А сестры меж тем перестали дичиться, не сразу, но они разговорились и стали рассказывать про свое село, про странника Дмитрия Печеркина, который долго жил на Афоне и за год до войны из-за какой-то смуты вернулся домой, про его сестру Дуню, про свою мать, про брата, и лишь отца обходили стороной. Рассказали только, как страшно было, когда прошлым летом папу чуть не убили.
– А если б не рана, может, и войны никакой бы не было, – сказала Матрена и стала накручивать на палец прядь жидких русых волос.
– Он был против войны? – спросила Уля удивленно, и снова, увиденная сквозь жар и бред, вспомнилась ей деревня, плачущие навзрыд бабы, а потом огромная площадь перед Зимним дворцом, хоругви, иконы, балкон и тысячеголосый хор: «Спаси, Боже, люди твоя…»
– Папа телеграммы государю посылал, чтобы тот крепился и войну не начинал. Я сама их на почту носила. У нас в доме Богородица на иконе плакала. Он сказал тогда, что это перед бедой.
– Ему людей жалко. И Митю, брата нашего, тоже жалко. Не хочет, чтоб он шел в ратники.
– А мама ваша где?
– Мамаша в деревне осталась. Она побывала сюда и сказала, что не станет в городе жить. А нам гляди, что папа подарил.
На нее простодушно смотрели голубые глаза Варвары. В руках она держала устройство с двумя увеличительными стеклами, и они стали рассматривать фотографические карточки. На них были сняты русские воины: казак верхом на лошади, пленивший немецкого солдата; мобилизованные крестьяне в картузах с заплечными мешками; солдат с большой винтовкой и штыком, стоящий у свежевырытой могилы боевого товарища; расквартированный полк на городской площади западноукраинского городка. Была одна отталкивающая фотография: на ней солдата рвало, и все это сопровождалось подписью: «Результат разговения». Военные картинки перемежались изображениями московских достопримечательностей – Бегов, Тверской заставы и Лубянской площади, потом пошли фотографические снимки заграничные: японки в кимоно, собирающие рис на полях; братские могилы на Русско-японской войне; пейзажи Германии; Париж, Бристоль, памятник Жанне д’Арк. Попалась карточка, на которой была изображена девушка с травинкой во рту, лежащая на животе среди цветущего луга. Одна нога в полосатых гетрах у девушки была поднята, и задумчивый взгляд устремлен в сторону.
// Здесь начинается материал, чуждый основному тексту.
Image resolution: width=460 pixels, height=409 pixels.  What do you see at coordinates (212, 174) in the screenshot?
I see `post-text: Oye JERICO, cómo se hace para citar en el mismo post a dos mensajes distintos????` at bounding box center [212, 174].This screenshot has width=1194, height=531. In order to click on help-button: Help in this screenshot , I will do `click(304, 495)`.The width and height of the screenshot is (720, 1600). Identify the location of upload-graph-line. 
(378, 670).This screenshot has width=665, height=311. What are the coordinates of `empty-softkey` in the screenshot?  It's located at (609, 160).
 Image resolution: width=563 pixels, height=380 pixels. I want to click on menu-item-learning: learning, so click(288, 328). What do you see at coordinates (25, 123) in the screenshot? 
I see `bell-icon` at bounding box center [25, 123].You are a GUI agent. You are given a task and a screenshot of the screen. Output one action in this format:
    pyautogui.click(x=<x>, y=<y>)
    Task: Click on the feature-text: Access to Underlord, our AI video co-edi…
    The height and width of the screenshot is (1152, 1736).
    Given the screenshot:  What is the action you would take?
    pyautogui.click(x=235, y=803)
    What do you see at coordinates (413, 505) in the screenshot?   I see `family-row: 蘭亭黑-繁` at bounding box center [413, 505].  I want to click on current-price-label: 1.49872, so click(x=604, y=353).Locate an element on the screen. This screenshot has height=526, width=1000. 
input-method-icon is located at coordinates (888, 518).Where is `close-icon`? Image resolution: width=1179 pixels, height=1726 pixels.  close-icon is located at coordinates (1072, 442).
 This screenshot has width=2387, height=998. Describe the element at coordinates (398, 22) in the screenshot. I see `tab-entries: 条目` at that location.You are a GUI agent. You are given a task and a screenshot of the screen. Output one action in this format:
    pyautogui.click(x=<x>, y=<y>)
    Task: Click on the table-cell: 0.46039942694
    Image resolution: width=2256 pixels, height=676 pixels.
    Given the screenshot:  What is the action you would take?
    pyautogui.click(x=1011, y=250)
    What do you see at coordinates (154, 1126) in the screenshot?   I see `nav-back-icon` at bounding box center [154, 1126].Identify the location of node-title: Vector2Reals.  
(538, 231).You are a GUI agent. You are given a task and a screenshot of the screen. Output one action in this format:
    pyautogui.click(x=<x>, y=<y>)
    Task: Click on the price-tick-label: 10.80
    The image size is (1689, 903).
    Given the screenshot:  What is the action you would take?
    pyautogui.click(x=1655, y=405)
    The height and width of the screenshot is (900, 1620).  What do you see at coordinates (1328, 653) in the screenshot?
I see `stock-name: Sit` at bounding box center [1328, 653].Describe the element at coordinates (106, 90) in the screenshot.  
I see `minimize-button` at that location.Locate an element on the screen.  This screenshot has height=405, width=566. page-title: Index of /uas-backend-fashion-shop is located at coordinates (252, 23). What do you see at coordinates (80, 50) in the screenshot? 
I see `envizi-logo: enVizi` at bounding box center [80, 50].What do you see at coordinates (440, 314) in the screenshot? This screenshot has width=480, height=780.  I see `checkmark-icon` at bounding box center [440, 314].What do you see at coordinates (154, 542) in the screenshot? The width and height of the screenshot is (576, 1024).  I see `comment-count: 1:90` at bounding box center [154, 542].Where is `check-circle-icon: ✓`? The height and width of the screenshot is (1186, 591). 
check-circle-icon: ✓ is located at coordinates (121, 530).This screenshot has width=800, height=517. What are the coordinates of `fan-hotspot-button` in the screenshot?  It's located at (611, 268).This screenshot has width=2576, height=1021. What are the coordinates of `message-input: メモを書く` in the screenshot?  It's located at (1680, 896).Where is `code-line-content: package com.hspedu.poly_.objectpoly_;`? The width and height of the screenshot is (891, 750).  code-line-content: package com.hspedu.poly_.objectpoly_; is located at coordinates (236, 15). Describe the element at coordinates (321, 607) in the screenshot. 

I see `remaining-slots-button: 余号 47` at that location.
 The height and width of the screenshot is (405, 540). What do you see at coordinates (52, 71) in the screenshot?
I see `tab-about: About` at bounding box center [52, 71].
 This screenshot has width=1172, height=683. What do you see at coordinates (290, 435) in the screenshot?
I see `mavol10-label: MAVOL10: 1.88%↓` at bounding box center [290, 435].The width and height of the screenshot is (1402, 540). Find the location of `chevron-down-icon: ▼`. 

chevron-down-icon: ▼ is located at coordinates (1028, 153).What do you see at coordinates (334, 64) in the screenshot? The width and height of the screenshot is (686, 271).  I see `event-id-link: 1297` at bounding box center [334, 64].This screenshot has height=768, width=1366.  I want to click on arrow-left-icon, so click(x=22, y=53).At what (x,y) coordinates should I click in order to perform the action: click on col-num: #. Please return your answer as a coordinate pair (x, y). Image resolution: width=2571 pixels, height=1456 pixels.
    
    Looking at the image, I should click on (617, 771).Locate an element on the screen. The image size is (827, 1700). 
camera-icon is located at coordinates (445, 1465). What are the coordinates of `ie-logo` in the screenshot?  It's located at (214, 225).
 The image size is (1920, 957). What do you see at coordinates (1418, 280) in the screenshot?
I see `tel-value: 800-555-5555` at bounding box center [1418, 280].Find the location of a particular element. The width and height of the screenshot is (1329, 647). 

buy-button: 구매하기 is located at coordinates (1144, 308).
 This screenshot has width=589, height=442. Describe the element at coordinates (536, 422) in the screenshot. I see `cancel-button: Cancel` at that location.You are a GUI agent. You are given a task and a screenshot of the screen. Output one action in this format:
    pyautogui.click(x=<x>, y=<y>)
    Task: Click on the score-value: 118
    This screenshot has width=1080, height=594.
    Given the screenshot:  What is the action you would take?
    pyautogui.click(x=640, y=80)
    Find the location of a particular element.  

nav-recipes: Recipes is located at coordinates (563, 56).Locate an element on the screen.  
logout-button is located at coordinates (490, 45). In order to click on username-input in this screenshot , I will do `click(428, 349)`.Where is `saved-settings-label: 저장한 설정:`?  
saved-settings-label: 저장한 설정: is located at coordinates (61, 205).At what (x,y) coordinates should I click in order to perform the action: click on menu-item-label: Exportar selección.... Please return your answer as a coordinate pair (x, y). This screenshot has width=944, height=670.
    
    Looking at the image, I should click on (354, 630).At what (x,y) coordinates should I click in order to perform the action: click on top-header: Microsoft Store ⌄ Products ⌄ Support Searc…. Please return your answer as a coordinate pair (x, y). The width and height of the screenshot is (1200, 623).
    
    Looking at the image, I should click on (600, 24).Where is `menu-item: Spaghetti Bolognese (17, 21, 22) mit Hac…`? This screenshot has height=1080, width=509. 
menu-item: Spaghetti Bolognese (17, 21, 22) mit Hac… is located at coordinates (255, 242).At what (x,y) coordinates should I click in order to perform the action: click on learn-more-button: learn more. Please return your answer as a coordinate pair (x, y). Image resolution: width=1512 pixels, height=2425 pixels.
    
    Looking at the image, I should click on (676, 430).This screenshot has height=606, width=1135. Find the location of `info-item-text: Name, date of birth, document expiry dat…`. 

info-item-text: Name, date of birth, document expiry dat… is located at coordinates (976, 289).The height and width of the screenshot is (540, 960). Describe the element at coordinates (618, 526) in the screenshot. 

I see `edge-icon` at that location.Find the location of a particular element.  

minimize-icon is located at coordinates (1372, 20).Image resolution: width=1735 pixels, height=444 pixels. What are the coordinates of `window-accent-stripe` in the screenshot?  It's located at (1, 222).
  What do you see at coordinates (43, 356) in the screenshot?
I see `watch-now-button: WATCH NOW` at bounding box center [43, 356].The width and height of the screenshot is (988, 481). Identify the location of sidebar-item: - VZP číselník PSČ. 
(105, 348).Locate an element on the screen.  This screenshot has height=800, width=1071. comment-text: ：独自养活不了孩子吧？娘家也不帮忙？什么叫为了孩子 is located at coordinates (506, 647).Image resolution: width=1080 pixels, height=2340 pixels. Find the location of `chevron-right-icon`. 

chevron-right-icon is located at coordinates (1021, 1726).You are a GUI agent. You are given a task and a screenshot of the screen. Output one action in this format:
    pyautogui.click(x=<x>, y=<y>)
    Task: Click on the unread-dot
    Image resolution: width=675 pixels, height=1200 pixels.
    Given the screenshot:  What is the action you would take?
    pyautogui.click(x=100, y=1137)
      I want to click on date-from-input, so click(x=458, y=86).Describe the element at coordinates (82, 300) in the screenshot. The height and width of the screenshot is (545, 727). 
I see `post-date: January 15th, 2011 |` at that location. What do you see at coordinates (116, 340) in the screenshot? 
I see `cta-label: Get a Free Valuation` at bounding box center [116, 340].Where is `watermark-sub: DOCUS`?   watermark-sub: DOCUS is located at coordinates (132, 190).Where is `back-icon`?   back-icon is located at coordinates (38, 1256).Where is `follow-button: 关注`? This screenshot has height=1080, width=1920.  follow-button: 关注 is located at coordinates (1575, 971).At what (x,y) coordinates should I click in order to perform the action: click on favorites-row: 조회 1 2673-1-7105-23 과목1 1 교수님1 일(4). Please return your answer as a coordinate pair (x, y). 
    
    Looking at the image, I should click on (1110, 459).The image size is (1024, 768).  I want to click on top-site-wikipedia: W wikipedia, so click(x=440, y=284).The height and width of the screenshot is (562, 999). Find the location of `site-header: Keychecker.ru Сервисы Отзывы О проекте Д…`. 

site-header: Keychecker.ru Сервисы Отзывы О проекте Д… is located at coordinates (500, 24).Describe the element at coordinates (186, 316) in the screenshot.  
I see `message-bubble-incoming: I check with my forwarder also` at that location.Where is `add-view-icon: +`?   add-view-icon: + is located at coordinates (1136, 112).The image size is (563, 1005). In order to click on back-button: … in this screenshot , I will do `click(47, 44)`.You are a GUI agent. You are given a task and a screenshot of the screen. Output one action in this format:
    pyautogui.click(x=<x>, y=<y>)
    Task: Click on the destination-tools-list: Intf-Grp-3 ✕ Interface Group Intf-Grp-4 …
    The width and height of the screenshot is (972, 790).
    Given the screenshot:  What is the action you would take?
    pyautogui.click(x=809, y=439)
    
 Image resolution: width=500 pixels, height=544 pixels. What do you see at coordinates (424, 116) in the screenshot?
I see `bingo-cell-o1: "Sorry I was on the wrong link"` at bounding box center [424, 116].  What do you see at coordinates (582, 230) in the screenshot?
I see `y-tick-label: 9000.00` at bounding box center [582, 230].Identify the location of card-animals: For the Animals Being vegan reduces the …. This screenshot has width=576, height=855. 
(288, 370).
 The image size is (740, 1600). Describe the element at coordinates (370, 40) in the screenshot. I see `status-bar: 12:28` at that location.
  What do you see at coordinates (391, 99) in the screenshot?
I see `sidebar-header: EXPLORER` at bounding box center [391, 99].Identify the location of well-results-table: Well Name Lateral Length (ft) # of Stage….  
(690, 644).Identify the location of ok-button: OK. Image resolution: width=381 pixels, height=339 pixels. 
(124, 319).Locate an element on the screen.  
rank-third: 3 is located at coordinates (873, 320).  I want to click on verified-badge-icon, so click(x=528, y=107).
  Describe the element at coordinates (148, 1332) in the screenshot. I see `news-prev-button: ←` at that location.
– Была еще точно такая же, только там девушка была совсем голая, – проворчала Матрена. – А Варька ее порвала.
Уля с удивлением посмотрела на девушек, которых она должна была обучать хорошим манерам, и ничего не сказала, но картина из последнего мирного лета ей вдруг привиделась. Остров на Шеломи, они с Алешей наловили раков и собираются их варить. Очень жарко. Она идет купаться в быструю речку. Распластавшись лягушкой, отчаянно гребет руками и ногами, брызгается и боится, что ее схватит щука или укусит рак. Рыбы в реке много, гоняется за мальком окунь, бьет хвостом воду жерех, выбрасывает узкое стремительное тело затаившаяся в траве зеленая пятнистая щука, и жирует светло-серебристый судак. Река живет своей жизнью, и ей дела нет до человеческого детеныша, радостно барахтающегося в теплой чистой воде. Уля потеряла счет времени, как вдруг ей показалось, что в зарослях мелькнули синие глаза. Она смущается, вспомнив, что на ней нет никакой одежды, а потом поднимается и идет прямо к берегу. Выходит из воды медленно, долго стоит на солнце, глядя, как высыхают капли воды на смуглой коже, выжимает волосы, однако, когда, одетая, возвращается к костру и пытливо смотрит на своего спутника, ни тени смущения не видит на загорелом лице с выцветшими пушистыми ресницами.